Women should be encouraged to be college educated but to stay home with children while keeping their skills current if possible. Educated mothers result in highly motivated and goal-oriented children. But children need the nurture only a parent can give. The dollar worth of a stay-at-home mom has been estimated to be over $120,000 per year. Unless she is making more than that, it doesn't make dollars or sense to have both parents work. With mom at home, children are taught proper diet and health practices and how to care for babies and children. The transmission of these basic life skills and knowledge will result in a healthier population and less strain on emergency departments that are overrun with the responsibility to trying to educate people on the most basic and fundamental life and health skills.

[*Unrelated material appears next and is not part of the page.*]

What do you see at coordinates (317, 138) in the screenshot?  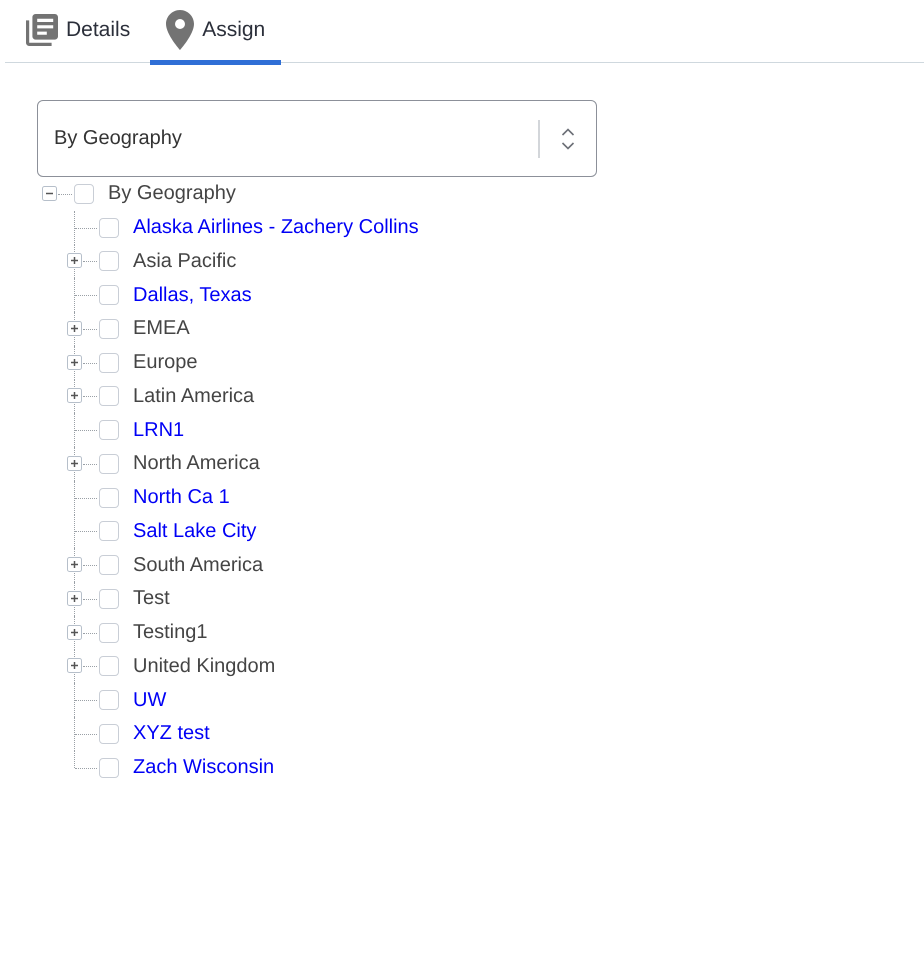 I see `grouping-select: By Geography` at bounding box center [317, 138].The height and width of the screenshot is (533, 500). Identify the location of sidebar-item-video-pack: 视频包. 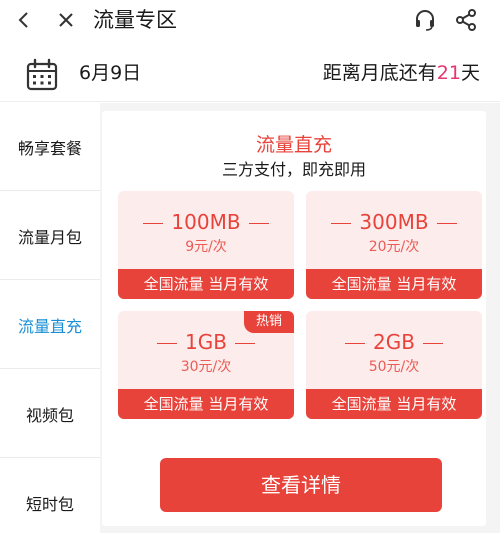
(50, 414). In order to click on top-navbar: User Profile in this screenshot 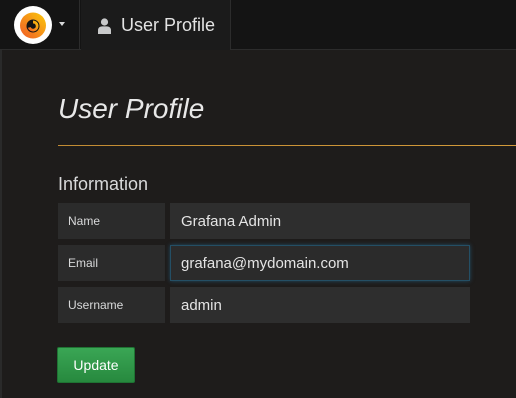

US Families should be encouraged to have a good number of children. Grandparents are not supposed to be raising grandchildren. Children should be able to find employment close to home. Parents who have children close by have a built-in care-giving system in place when they get older and require it. Elderly parents do better when cared for by family instead of being institutionalized. 2/3 of money paid for health care is spent in the last 6 months of life. If we created a culture and tradition as other countries do where family cares for its own, and those family members are better educated on end-of-life care, health care costs would significantly be decreased. Elderly patients in Nursing Homes will end up in the hospital and back to the Nursing Home much more than patients who stay at home with family. Home health, hospice and respite services should be further developed and expanded.
Banking and Government
1. Get rid of the Fed and sell your own bonds and print your own money.
2. Immediately pay off all debt by printing the money.
3. Get rid of the banking practice of extending loans on leveraged capital which will prevent inflation by creating a demand for all the newly printed dollars.
4. Revamp the interest system so that borrowers are able to immediately pay off a greater portion of their principal and begin earning immediate interest on savings. In other words, do away with the amortization of debt repayment or change it to a flat rate.
5. We need to be more self-sufficient and produce and buy American products.
6. Do away with the idea of pensions and any idea which puts financial burden on a future generation. Again, let people save today by earning better interest rates.
7. Carbon dioxide is not a significant greenhouse gas, realize the theory of man-caused global warming is a fraud and allow 3rd-world nations to industrialize and create electricity with coal.
8. Extend education and business loans to developing countries using our fair interest system and allow them to create their own wealth and produce and buy their own products.
9. Work to gain energy independence as well as economic independence which means limit borrowing and buying from other nations as much as possible if we can build it here.
10. Get rid of derivatives for sure. Allow companies to issue bonds to raise money at better interest rates (remember that only the federal government should print money).
Conclusion
Maya Angelou shared the following wisdom, "I looked up the road I was going, and since I wasn’t satisfied, I decided to step off the road and cut me a new path.” I think it's time in America to follow this wisdom and cut ourselves a new path that removes the chain of debt around the neck of our country and the American people and puts the family first.